One must avoid having both PyCrypto and PyCryptodome installed at the same time, as they will interfere with each other.

It is therefore in my view imperative that Salt needs to eradicate its dependence on the unsupported PyCrypto ASAP.

[dmurphy18]

@udf2457 I would very much like to drop pycrypto however I still have to support OS's such as Debian 8 (until June 30th) till they are effectively EOL and there is no pycryptodome support on Debian 8. Similarly I ran into issues with pycryptodomex in 32-bit mode on RHEL 6 which does not end of life until 30th Oct 2020. My preference would be for later versions of M2Crypto as used on Py 3 RHEL 7 & 8 as supplied and installed by SaltStack packages.

The pycrypto issue arose two days before final v3000 tag, and it was the quickest way to resolve the issue and not miss the already delayed release. This use of pycrypto was no different that what had been released in previous releases, that is, unchanged from previous releases. Efforts are been made in packaging to install either pycryptodome[x] or M2Crypto where possible for an OS in the next release, and if I could drop Debian 8 (Raspbian 8 too), RHEL 6 and Amazon Linux 1 support, it would be gone already; I have to wait for those OS's to EOL.

I would gladly accept a contribution on a backported version of pycryptodome[x] running on those platforms in order to be rid of pycrypto, note: remember Raspbian 8 is Debian 8 on ARM HL.

[udf2457]

@dmurphy18 Bring on June 2020, finally the demise of Debian 8 !

M2Crypto is not available on Debian 10 for python3, only the obsolete python2:

$ sudo apt-cache search M2Crypto
m2crypto-doc - Python wrapper for the OpenSSL library (docs)
python-m2crypto - Python wrapper for the OpenSSL library (Python 2 modules)
python-m2ext - Extensions to the M2Crypto Python package

Regardign your last paragraph (contribution).
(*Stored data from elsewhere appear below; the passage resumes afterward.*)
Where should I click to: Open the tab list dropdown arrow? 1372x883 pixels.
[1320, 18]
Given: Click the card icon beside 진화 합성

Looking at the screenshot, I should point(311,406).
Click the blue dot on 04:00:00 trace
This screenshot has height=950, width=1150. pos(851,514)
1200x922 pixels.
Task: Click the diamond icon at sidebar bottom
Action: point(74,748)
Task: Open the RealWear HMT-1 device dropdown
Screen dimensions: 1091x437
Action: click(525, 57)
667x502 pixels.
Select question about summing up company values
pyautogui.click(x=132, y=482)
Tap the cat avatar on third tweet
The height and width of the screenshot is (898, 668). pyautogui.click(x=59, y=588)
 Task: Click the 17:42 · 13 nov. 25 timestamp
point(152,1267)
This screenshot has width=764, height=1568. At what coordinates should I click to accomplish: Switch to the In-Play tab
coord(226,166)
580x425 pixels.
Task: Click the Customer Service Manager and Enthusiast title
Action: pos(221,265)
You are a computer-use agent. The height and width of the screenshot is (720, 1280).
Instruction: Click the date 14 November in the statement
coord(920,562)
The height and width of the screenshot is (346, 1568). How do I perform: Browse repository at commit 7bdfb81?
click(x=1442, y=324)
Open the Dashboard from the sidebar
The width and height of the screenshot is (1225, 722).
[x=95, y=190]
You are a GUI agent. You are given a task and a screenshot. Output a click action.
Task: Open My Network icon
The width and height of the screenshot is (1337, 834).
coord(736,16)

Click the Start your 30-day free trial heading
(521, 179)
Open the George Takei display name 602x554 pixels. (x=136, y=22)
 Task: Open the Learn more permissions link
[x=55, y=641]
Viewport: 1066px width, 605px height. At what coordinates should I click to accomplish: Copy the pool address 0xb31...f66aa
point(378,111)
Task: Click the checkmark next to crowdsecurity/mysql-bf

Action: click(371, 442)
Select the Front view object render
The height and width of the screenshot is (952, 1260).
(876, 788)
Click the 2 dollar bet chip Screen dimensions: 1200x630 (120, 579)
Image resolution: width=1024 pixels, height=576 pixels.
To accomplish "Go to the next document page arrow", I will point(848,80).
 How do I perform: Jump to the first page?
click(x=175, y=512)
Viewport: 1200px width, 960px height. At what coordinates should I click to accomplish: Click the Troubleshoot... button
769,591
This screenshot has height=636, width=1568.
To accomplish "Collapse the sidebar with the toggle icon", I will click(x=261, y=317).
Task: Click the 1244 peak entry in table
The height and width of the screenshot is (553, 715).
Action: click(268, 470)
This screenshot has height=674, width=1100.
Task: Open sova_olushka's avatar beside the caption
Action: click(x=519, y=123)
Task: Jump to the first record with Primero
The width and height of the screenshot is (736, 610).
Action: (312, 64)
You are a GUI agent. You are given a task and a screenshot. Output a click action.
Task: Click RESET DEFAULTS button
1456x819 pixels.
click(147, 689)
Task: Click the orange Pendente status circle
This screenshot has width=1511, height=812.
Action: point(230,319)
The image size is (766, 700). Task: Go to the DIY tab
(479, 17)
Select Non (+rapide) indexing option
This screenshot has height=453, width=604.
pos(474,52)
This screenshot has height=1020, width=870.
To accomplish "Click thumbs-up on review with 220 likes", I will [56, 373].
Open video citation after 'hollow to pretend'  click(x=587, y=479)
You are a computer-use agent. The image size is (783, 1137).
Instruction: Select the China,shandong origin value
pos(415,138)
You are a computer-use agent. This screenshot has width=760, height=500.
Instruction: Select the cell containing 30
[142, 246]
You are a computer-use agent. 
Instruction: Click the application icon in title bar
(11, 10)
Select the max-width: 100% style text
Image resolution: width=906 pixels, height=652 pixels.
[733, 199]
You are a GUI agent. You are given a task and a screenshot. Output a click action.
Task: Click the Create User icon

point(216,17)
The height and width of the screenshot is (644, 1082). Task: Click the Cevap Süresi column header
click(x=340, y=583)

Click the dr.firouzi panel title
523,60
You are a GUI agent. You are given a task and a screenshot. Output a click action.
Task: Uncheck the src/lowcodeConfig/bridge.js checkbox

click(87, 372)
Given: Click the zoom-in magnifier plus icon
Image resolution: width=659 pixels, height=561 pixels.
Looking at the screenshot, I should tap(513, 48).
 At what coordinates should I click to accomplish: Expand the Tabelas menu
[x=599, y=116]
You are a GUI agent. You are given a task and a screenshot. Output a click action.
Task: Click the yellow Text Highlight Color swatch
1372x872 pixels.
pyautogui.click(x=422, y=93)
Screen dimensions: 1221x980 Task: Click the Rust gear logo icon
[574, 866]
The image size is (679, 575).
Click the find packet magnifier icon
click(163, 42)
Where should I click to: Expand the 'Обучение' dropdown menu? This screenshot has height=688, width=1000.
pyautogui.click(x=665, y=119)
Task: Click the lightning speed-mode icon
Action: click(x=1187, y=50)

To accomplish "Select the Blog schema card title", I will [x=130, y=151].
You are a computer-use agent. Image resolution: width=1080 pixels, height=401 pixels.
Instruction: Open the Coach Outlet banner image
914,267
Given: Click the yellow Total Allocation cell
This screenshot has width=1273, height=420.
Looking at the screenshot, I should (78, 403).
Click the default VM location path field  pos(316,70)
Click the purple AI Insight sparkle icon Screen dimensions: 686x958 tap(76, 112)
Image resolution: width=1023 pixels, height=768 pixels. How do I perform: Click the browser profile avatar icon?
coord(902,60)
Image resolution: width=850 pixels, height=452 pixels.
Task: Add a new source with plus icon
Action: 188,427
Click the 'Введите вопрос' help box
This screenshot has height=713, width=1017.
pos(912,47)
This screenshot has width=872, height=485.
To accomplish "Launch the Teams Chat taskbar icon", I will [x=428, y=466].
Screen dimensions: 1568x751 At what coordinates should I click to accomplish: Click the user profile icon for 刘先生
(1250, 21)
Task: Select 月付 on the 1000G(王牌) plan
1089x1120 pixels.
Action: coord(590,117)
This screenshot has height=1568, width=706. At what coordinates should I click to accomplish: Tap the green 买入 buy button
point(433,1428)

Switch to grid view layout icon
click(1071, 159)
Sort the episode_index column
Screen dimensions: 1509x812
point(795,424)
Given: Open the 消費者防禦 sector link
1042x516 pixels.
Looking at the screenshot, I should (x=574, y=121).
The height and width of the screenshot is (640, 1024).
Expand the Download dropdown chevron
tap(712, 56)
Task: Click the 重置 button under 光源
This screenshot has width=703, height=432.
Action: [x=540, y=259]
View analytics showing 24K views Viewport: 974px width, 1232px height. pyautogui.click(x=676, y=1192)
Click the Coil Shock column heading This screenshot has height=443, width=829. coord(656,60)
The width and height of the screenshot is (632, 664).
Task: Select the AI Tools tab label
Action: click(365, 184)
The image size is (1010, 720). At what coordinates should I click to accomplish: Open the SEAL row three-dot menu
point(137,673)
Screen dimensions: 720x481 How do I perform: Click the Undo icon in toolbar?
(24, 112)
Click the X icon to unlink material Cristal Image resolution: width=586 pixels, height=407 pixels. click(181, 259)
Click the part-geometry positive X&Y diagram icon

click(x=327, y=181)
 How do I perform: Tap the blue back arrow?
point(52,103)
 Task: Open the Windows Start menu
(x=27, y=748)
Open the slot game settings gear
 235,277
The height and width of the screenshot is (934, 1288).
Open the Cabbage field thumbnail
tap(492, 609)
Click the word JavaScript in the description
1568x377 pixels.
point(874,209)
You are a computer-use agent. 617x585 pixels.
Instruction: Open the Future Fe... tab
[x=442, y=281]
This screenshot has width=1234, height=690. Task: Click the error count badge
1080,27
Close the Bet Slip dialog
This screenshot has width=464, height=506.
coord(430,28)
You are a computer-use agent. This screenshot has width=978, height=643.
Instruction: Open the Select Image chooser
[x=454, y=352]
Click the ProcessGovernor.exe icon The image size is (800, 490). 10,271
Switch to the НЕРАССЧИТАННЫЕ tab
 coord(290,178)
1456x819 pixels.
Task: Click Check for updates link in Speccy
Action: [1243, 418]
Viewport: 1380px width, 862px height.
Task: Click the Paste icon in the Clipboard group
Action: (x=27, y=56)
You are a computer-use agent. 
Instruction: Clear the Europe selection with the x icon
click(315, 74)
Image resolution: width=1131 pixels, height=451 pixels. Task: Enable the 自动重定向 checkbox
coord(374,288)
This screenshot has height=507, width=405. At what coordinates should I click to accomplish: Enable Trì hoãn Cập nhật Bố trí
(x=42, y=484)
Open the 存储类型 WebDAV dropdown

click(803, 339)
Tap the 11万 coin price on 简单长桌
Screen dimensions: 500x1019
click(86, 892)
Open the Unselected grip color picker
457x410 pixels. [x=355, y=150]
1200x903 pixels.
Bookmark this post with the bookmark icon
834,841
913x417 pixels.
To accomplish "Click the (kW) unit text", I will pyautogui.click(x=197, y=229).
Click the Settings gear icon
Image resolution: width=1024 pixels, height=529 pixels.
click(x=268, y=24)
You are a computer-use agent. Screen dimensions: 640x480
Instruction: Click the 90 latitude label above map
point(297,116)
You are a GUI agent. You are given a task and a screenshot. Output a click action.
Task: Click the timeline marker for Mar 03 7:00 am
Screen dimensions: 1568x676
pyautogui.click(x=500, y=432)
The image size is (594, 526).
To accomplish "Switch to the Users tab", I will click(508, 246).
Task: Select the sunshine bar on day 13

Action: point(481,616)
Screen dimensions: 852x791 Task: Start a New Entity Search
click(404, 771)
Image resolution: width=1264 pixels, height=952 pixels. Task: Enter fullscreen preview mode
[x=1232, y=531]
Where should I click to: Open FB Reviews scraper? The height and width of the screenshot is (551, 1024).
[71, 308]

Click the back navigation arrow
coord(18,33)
I don't do python, not even in newbie spaghetti-code format. So can't help you there. Unfortunatley.

[ymasson]

@udf2457 python3-m2crypto is available in buster-backports.

root@845d019ba068# apt-cache search M2Crypt
m2crypto-doc - Python wrapper for the OpenSSL library (docs)
python-m2crypto - Python wrapper for the OpenSSL library (Python 2 modules)
python-m2ext - Extensions to the M2Crypto Python package
python3-m2crypto - Python wrapper for the OpenSSL library (Python 3 modules)

root@845d019ba068# apt-cache policy python3-m2crypto
python3-m2crypto:
  Installed: (none)
  Candidate: 0.31.0-6~bpo10+1
  Version table:
     0.31.0-6~bpo10+1 100
        100 http://deb.debian.org/debian buster-backports/main amd64 Packages

[udf2457]

@ymasson All very well if your environment permits the use of buster-backports.

Some of us work with environments where the double-edged sword warnings posted on the buster-backports page need to be heeded:

backports are provided on an as-is basis, with risk of incompatibilities with other components in Debian stable. Use with care!